─── Selected extract

Blazegraph allows you to upload files directly but limits them to some size over HTTP, however it also allows you to point to a file on the local file system and load from there. After moving the original file over to the server it spent about 10 minutes loading it and reported back that it now had 600k triples.

Sesame

Sesame allows files to be directly uploaded through workbench. Having had so many problems with the raw file in Fuseki I tried uploading the corrected n-triple file that worked with RDFLib and after roughly 15min it reported back that it was loaded and updated its number of triples.

Virtuoso

Virtuoso also allows file uploading through the admin interface. I uploaded the ‘corrected’ n-triples file and it appeared to work. However it does not give a count of triples loaded anywhere, and the only way to tell was to attempt to query against it, which only worked halfway, but more on that in the next section.

Data Exploration

The ability to run queries from the admin interface and explore the data contained in the store is an important function for these triple stores as it replaces the functionality of browsing schemas in a traditional relational database.

Fuseki

Fuseki Query Interface

Fuseki has a very polished query interface, which supports syntax highlighting, syntax checking, common prefix addition and the ability to turn a query into a URL to request it from the REST interface. However, despite all the positives it has some large drawbacks. First it lacks any sort of exploration meaning you will need to craft a new query each time you want to explore what your data looks like. Secondly, it appears to send all data returned from a query back to the client for client-side javascript to handle the pagination, this can cause problems when queries return large datasets back.

Blazegraph

Blazegraph Query Interface

Blazegraph also supports syntax highlighting in its query editor, however it lacks syntax checking or the ability to URL-ize the query. It does pagination of queries on the server-side and handles query running in an HTTP session, meaning you can move off the query tab to explore other sections of the admin interface, such as the excellent status page where you can view information about currently running queries. Also it keeps a log of recently run queries and the time they took to complete, meaning you can do a small amount of performance testing and run queries again. Query results are returned such that non-literals link to the data exploration side of the admin interface.

Blazegraph Exploration Interface

Once you are in the data exploration side you can see outgoing and incoming links as well as attributes of the current node. These are all links meaning you can further explore the graph by clicking. The queries being run to generate this are logged in the status page and can be viewed just like a normal query.

Sesame

Sesame Query Interface

Sesame has a query interface very similar to Fuseki with the same javascript editor, however it does not parse the results with client-side javascript. Much like blazegraph it returns results as URLs into its own exploration interface.

──────

**Goal**
Please answer from the triple store comparison above: how many triples did Blazegraph report having after it finished loading the file?

─── Given material

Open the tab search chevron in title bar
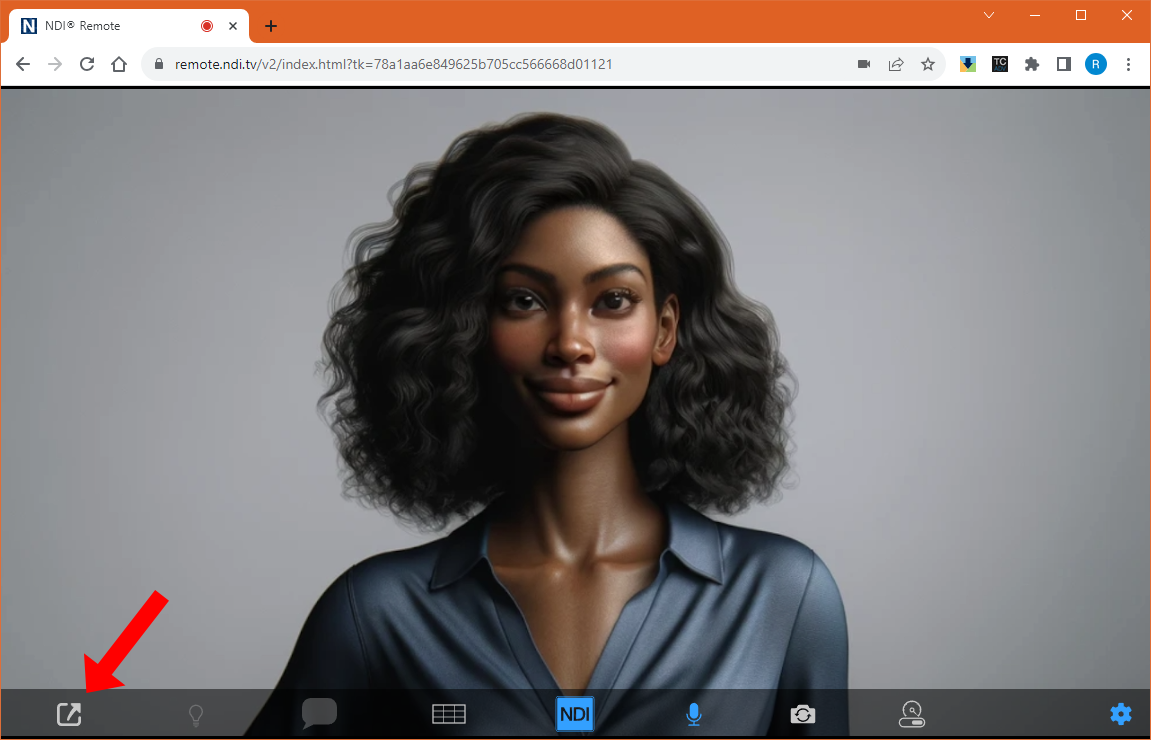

──────

**Written answer**
600k triples.